## PROBLEM TO SOLVE
Your response should match the records line for line.

## DATA FOR ANALYSIS
++++++++
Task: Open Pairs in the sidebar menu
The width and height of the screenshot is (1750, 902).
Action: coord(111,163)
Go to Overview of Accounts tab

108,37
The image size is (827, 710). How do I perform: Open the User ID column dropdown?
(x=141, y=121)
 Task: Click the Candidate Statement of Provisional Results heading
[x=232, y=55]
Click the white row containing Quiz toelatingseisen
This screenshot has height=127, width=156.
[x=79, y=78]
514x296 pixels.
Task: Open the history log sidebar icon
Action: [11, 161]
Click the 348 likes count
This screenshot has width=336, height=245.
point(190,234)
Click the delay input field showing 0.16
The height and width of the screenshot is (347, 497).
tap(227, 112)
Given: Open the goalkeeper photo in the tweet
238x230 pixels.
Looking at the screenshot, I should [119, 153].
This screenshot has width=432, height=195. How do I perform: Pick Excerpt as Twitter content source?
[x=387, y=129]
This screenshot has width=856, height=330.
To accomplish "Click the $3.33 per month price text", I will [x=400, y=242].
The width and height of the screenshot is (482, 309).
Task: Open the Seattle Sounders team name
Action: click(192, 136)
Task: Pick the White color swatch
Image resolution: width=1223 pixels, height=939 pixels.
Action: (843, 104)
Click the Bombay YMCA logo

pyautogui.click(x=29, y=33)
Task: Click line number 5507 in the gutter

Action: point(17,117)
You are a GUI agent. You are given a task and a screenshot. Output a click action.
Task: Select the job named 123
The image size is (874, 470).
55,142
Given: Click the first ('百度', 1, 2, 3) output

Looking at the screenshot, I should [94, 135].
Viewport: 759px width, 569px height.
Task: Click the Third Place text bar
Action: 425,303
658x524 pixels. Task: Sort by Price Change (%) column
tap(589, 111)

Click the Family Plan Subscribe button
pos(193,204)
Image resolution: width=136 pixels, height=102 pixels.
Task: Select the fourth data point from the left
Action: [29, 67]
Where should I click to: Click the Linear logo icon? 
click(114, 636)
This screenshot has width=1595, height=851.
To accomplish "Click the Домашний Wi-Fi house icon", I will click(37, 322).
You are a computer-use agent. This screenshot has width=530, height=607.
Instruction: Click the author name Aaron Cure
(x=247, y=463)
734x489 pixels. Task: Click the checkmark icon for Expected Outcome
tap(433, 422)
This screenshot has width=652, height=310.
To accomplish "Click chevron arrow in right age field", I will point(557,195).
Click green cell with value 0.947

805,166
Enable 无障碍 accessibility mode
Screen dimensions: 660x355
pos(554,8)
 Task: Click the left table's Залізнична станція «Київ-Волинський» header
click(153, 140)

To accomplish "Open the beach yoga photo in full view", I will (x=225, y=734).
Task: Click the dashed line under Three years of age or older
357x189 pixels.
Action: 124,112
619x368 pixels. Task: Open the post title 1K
++++++++
## ANSWER SPACE
Task: Open Pairs in the sidebar menu
The width and height of the screenshot is (1750, 902).
Action: coord(111,163)
Go to Overview of Accounts tab

108,37
The image size is (827, 710). How do I perform: Open the User ID column dropdown?
(x=141, y=121)
 Task: Click the Candidate Statement of Provisional Results heading
[x=232, y=55]
Click the white row containing Quiz toelatingseisen
This screenshot has height=127, width=156.
[x=79, y=78]
514x296 pixels.
Task: Open the history log sidebar icon
Action: [11, 161]
Click the 348 likes count
This screenshot has width=336, height=245.
point(190,234)
Click the delay input field showing 0.16
The height and width of the screenshot is (347, 497).
tap(227, 112)
Given: Open the goalkeeper photo in the tweet
238x230 pixels.
Looking at the screenshot, I should [119, 153].
This screenshot has width=432, height=195. How do I perform: Pick Excerpt as Twitter content source?
[x=387, y=129]
This screenshot has width=856, height=330.
To accomplish "Click the $3.33 per month price text", I will [x=400, y=242].
The width and height of the screenshot is (482, 309).
Task: Open the Seattle Sounders team name
Action: click(192, 136)
Task: Pick the White color swatch
Image resolution: width=1223 pixels, height=939 pixels.
Action: (843, 104)
Click the Bombay YMCA logo

pyautogui.click(x=29, y=33)
Task: Click line number 5507 in the gutter

Action: point(17,117)
You are a GUI agent. You are given a task and a screenshot. Output a click action.
Task: Select the job named 123
The image size is (874, 470).
55,142
Given: Click the first ('百度', 1, 2, 3) output

Looking at the screenshot, I should [94, 135].
Viewport: 759px width, 569px height.
Task: Click the Third Place text bar
Action: 425,303
658x524 pixels. Task: Sort by Price Change (%) column
tap(589, 111)

Click the Family Plan Subscribe button
pos(193,204)
Image resolution: width=136 pixels, height=102 pixels.
Task: Select the fourth data point from the left
Action: [29, 67]
Where should I click to: Click the Linear logo icon? 
click(114, 636)
This screenshot has width=1595, height=851.
To accomplish "Click the Домашний Wi-Fi house icon", I will click(37, 322).
You are a computer-use agent. This screenshot has width=530, height=607.
Instruction: Click the author name Aaron Cure
(x=247, y=463)
734x489 pixels. Task: Click the checkmark icon for Expected Outcome
tap(433, 422)
This screenshot has width=652, height=310.
To accomplish "Click chevron arrow in right age field", I will point(557,195).
Click green cell with value 0.947

805,166
Enable 无障碍 accessibility mode
Screen dimensions: 660x355
pos(554,8)
 Task: Click the left table's Залізнична станція «Київ-Волинський» header
click(153, 140)

To accomplish "Open the beach yoga photo in full view", I will (x=225, y=734).
Task: Click the dashed line under Three years of age or older
357x189 pixels.
Action: 124,112
619x368 pixels. Task: Open the post title 1K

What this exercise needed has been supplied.